_RECORDS FOR PROCESSING:_
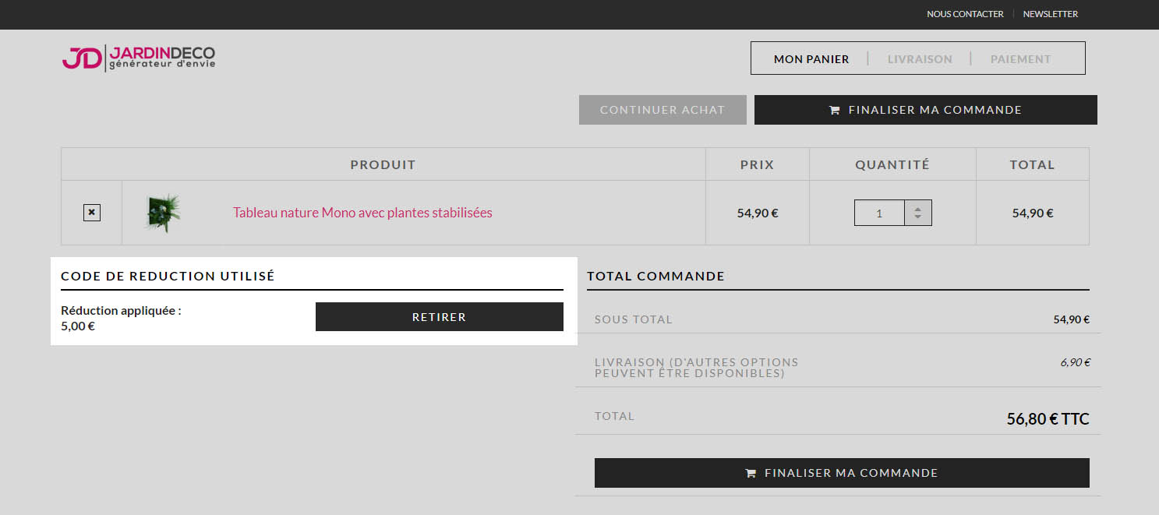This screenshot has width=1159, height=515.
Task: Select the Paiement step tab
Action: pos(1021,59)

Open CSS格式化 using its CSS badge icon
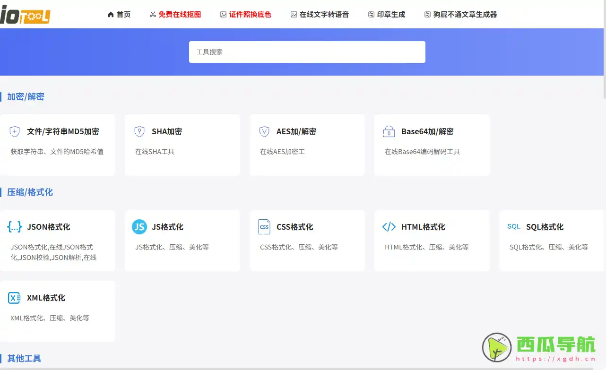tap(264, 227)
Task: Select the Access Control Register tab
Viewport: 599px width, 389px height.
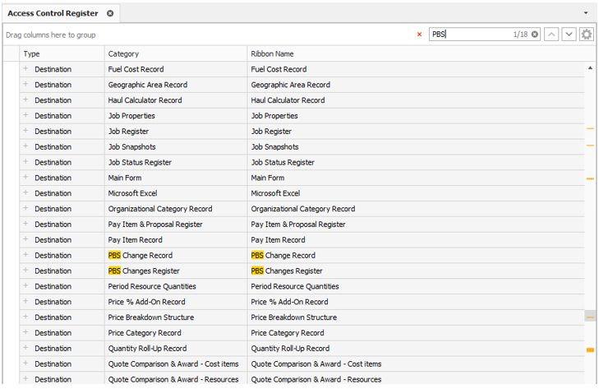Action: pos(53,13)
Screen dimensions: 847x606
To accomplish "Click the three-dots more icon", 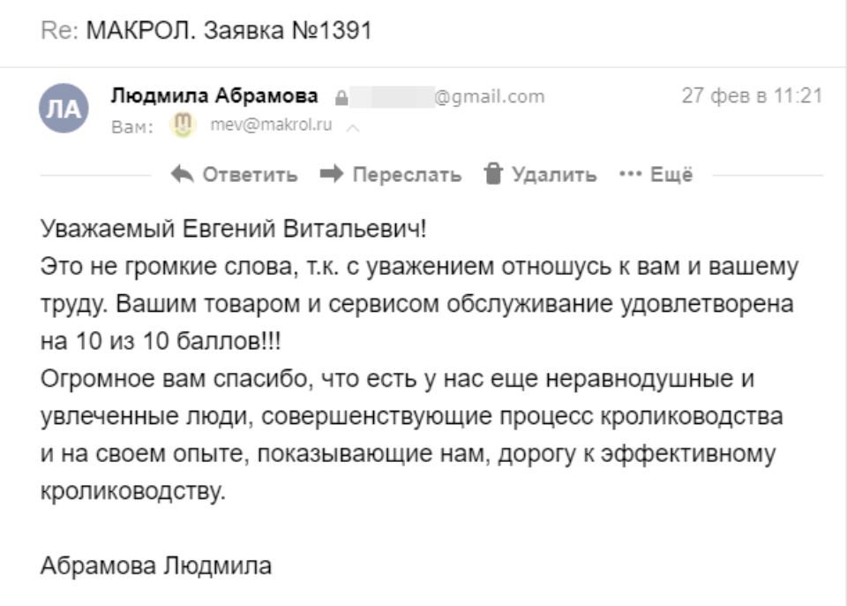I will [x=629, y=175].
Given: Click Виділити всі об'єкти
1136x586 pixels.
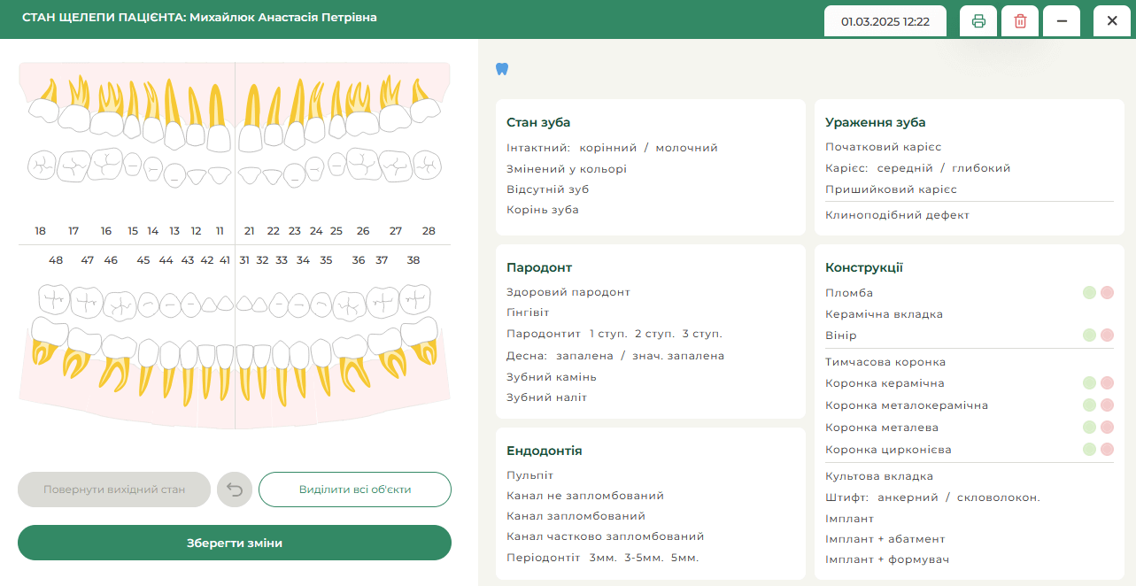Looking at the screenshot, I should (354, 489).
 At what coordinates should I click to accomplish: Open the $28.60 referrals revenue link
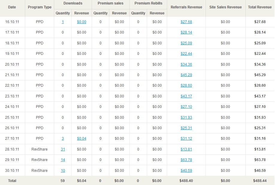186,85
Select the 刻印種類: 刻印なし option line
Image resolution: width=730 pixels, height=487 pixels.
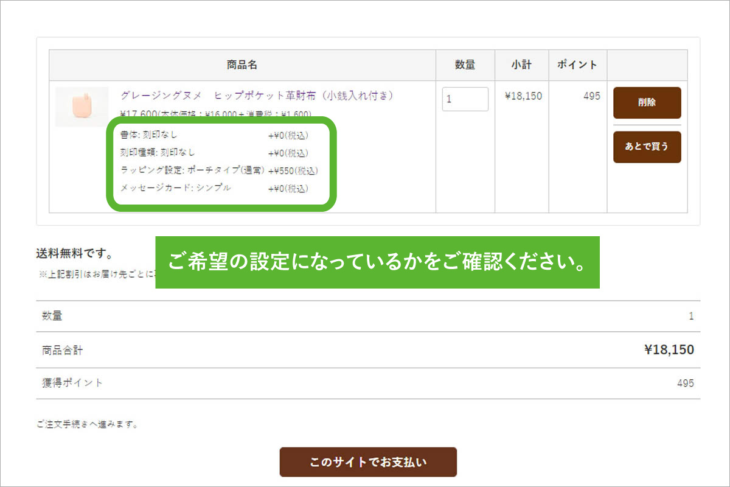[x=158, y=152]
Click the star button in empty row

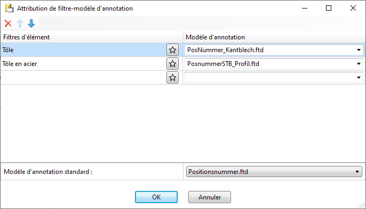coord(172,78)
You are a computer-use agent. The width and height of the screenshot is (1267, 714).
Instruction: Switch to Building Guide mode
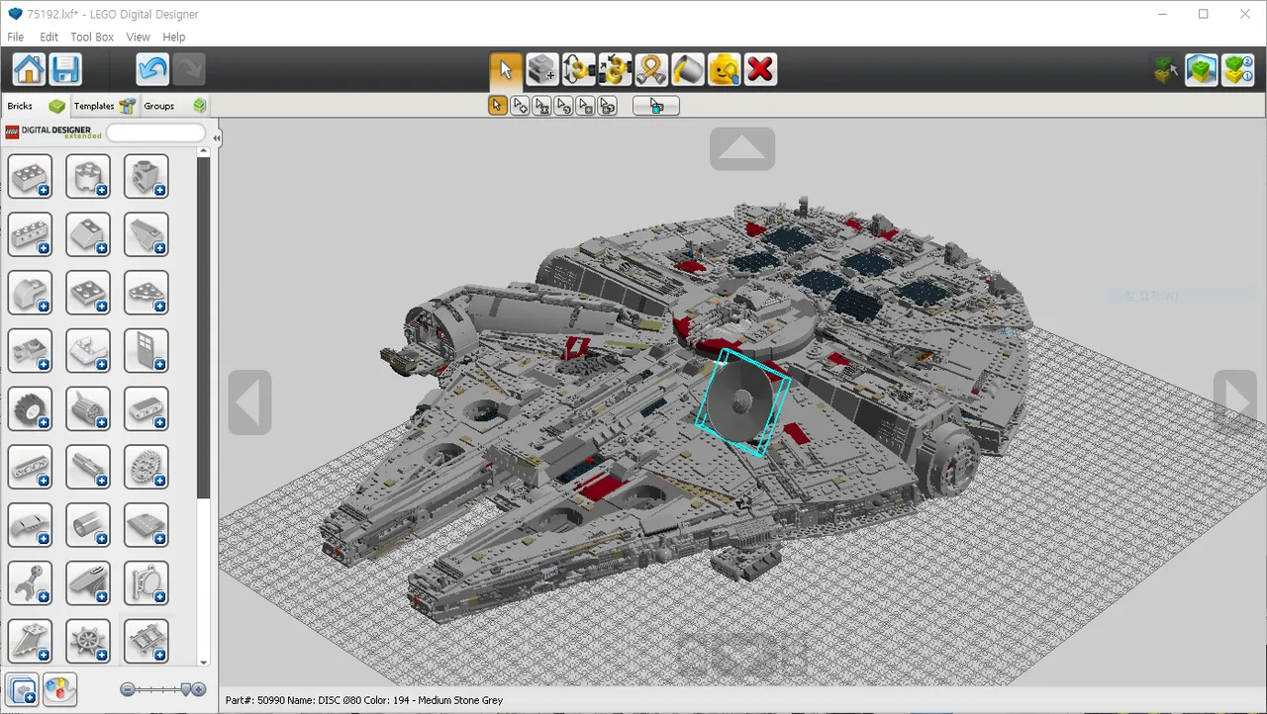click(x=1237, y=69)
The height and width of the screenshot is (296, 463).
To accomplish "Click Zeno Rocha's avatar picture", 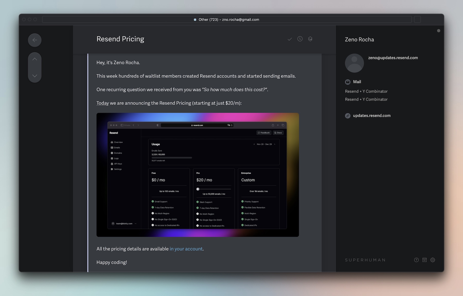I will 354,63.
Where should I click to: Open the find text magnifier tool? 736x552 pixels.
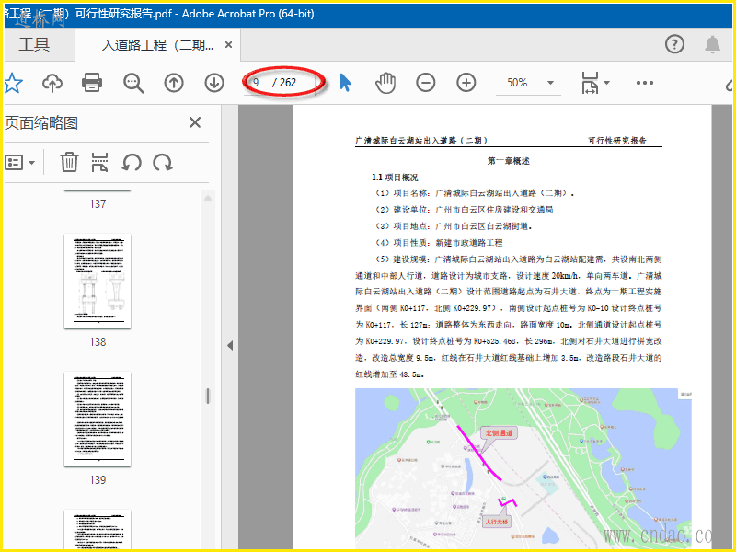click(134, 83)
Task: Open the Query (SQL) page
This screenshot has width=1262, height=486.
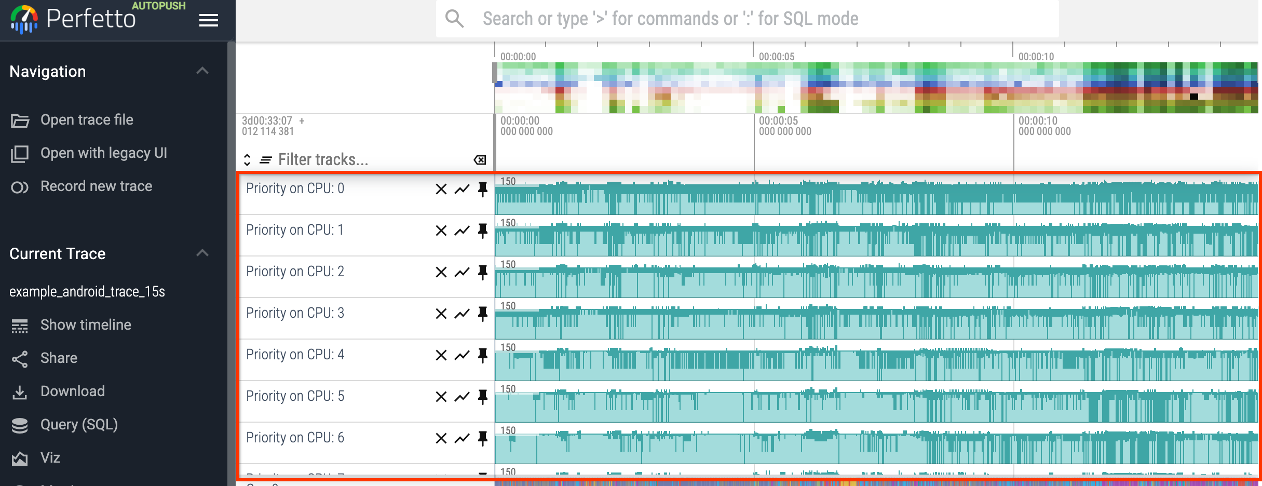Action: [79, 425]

_TO DO:_ What you return must match the lines above from the one with "At what coordinates" through the one with "You are a computer-use" exactly, with both ends included and the pictures excluded.

_TASK ANSWER:_
 At what coordinates should I click to accomplish: Open the $28.60 referrals revenue link
186,85
Select the 刻印種類: 刻印なし option line
Image resolution: width=730 pixels, height=487 pixels.
[x=158, y=152]
Click the star button in empty row

coord(172,78)
You are a computer-use agent. The width and height of the screenshot is (1267, 714).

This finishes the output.